PROBLEM » Range to output from the entries below: the line containing "Screen dimensions: 685x493" through the line containing "Image resolution: width=333". Set it down exactly, ends included, nothing else.

GIVEN ENTRIES »
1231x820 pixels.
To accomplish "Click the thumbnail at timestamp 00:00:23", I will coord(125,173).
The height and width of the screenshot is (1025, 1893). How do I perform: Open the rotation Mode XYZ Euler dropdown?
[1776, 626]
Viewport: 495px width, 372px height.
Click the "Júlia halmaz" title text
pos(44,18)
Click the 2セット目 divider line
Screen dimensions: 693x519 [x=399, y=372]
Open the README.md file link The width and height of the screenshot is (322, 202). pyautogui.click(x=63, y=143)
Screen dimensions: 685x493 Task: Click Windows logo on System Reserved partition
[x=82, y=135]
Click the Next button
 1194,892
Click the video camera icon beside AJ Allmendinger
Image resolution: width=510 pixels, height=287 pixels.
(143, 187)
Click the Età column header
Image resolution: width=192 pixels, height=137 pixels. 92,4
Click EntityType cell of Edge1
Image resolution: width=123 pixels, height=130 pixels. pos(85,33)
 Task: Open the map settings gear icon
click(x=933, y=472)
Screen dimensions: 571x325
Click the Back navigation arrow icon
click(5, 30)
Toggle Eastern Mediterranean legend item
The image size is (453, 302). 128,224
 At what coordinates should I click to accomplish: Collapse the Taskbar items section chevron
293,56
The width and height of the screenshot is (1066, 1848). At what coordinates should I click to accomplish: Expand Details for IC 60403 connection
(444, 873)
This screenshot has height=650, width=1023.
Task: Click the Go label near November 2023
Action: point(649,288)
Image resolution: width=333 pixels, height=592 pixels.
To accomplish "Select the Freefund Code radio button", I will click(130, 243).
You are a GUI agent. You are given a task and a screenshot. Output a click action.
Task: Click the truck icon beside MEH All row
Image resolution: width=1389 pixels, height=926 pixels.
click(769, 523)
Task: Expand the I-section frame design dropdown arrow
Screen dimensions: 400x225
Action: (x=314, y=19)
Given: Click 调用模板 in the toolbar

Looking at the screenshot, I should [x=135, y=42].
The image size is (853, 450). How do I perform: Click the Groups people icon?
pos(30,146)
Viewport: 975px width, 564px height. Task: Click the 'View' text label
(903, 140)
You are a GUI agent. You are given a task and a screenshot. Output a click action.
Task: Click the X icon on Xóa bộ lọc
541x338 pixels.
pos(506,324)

ANSWER BELOW »
Screen dimensions: 685x493 Task: Click Windows logo on System Reserved partition
[x=82, y=135]
Click the Next button
 1194,892
Click the video camera icon beside AJ Allmendinger
Image resolution: width=510 pixels, height=287 pixels.
(143, 187)
Click the Età column header
Image resolution: width=192 pixels, height=137 pixels. 92,4
Click EntityType cell of Edge1
Image resolution: width=123 pixels, height=130 pixels. pos(85,33)
 Task: Open the map settings gear icon
click(x=933, y=472)
Screen dimensions: 571x325
Click the Back navigation arrow icon
click(5, 30)
Toggle Eastern Mediterranean legend item
The image size is (453, 302). 128,224
 At what coordinates should I click to accomplish: Collapse the Taskbar items section chevron
293,56
The width and height of the screenshot is (1066, 1848). At what coordinates should I click to accomplish: Expand Details for IC 60403 connection
(444, 873)
This screenshot has height=650, width=1023.
Task: Click the Go label near November 2023
Action: point(649,288)
Image resolution: width=333 pixels, height=592 pixels.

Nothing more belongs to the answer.